Polyunsaturated fatty acyl (PUFA) chains in both the omega 3 and omega 6 series are essential for normal animal brain development, and cannot be interconverted to compensate for a dietary deficiency of one or the other. Paradoxically, a dietary omega 3-PUFA deficiency leads to the accumulation of docosapentaenoate (DPA, 22:5 omega 6), an omega 6-PUFA chain that is normally scarce in the brain. We applied a high-precision LC/MS method to characterize the distribution of DPA chains across phospholipid headgroup classes, the fatty acyl chains with which they were paired, and the extent to which they were oxidatively damaged in the cortical brain of rats on an omega 3-deficient diet.
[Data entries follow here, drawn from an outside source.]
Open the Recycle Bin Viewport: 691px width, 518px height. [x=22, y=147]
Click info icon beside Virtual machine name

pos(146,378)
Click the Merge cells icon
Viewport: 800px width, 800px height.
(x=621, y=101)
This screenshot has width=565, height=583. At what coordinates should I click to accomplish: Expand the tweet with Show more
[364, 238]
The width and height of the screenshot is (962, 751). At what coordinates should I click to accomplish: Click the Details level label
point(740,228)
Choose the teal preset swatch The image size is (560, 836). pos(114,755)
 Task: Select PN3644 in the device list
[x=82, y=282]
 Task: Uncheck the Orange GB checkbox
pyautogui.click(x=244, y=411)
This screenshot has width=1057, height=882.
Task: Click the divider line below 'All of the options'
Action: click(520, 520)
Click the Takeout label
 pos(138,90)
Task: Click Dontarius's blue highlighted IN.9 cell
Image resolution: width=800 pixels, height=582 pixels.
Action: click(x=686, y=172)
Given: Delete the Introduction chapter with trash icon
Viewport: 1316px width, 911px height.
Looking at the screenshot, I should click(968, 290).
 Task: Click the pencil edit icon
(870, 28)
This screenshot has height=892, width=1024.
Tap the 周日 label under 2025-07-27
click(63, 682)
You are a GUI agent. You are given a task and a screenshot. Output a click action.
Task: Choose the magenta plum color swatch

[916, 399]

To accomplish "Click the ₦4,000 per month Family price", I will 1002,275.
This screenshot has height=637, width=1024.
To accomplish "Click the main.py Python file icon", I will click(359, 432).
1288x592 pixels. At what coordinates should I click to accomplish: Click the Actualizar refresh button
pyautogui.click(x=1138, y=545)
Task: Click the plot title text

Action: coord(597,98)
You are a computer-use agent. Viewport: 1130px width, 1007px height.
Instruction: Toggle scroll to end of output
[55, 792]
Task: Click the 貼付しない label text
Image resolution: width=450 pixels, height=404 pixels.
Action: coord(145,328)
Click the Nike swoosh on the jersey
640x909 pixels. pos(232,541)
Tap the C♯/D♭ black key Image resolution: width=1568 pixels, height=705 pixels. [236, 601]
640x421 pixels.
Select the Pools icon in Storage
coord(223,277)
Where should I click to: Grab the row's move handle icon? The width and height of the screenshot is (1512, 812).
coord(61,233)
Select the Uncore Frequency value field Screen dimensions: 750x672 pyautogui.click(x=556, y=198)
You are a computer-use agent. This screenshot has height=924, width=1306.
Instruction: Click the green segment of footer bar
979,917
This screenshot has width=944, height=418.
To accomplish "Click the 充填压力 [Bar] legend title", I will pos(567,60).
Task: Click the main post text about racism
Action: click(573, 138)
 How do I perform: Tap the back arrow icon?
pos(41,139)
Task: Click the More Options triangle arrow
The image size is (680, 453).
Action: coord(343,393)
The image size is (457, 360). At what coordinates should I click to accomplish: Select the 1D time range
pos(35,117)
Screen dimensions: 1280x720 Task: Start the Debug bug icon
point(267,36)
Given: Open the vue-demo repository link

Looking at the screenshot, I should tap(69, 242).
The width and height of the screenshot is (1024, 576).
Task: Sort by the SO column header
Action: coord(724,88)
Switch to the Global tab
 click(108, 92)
Results indicate that dietary omega 3-PUFA deficiency markedly increased the concentrations of phospholipids with DPA chains across all headgroup subclasses, including plasmalogen species. The concentrations of phospholipids containing docosahexaenoate chains (22:6 omega 3) decreased 20-25%, while the concentrations of phospholipids containing arachidonate chains (20:4 omega 6) did not change significantly. Although DPA chains are more saturated than DHA chains, a larger fraction of DPA chains were monohydroxylated, particularly among diacyl-phosphatidylethanolamines and plasmalogen phosphatidylethanolamines, suggesting that they were disproportionately subjected to oxidative stress. Differences in the pathological significance of omega 3 and omega 6 oxidation products suggest that greater oxidative damage among the omega 6 PUFAs that increase in response to dietary omega 3 deficiency may have pathological significance in Alzheimer's disease.